Although there is no experience with the use of Losartan in pregnant women, animal studies with Losartan potassium have demonstrated fetal and neonatal injury and death, the mechanism of which is believed to be pharmacologically mediated through effects on the renin angiotensinaldosterone system. Losartan should not be used in pregnancy and if pregnancy is detected Losartan should be discontinued as soon as possible.

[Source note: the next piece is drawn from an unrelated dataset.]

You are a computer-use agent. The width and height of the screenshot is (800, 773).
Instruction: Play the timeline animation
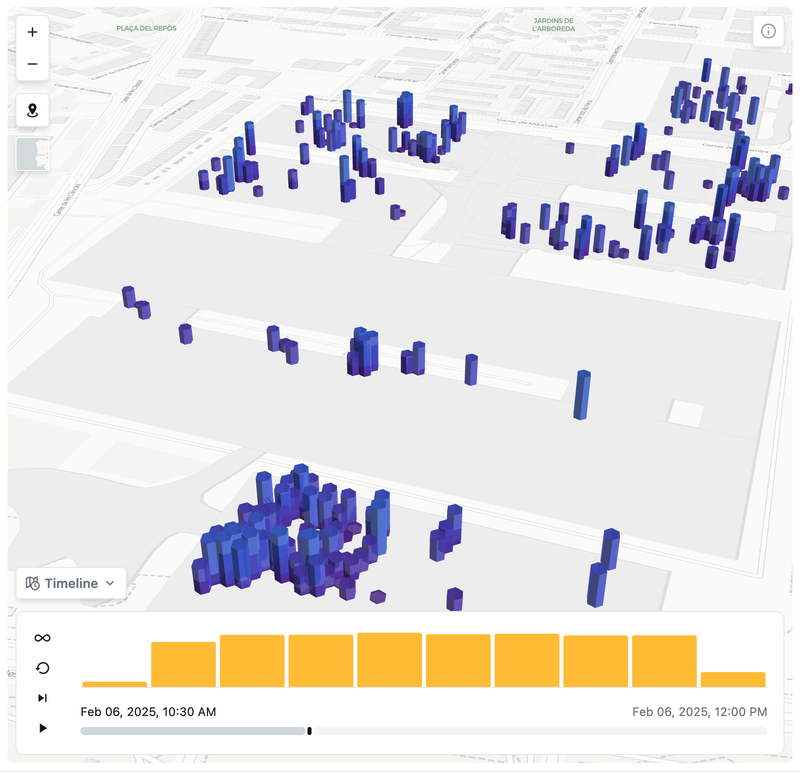coord(42,728)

It is not known whether Losartan is excreted in human breast milk. However, significant level of Losartan found in rat milk which suggests that the drug should not be used in lactating mother.

Contraindication

It is also contraindicated to patients who are hypersensitive to any component of this product. In patients who are intravenously volume depleted (e.g. those treated with high dose diuretics), symptomatic hypotension may occur. These conditions Losartan potassium should be corrected prior to administer Losartan or a lower starting dose (usually 25 mg) should be used.

Special Warning

No initial dosage adjustment is necessary in patients with mild renal impairment (CrCl 20-50 ml/min). For patients with moderate to severe renal impairment (CrCl <20 ml/min) or patients on dialysis, a lower starting dose of 25 mg is recommended.

Acute Overdose

Limited data are available regarding overdose in humans. The most likely manifestation of overdose would be hypotension and tachycardia; bradycardia could occur from parasympathetic (vagal) stimulation. Supportive treatment should include repletion of the intravascular volume. Neither Losartan nor the active metabolite can be removed by hemodialysis.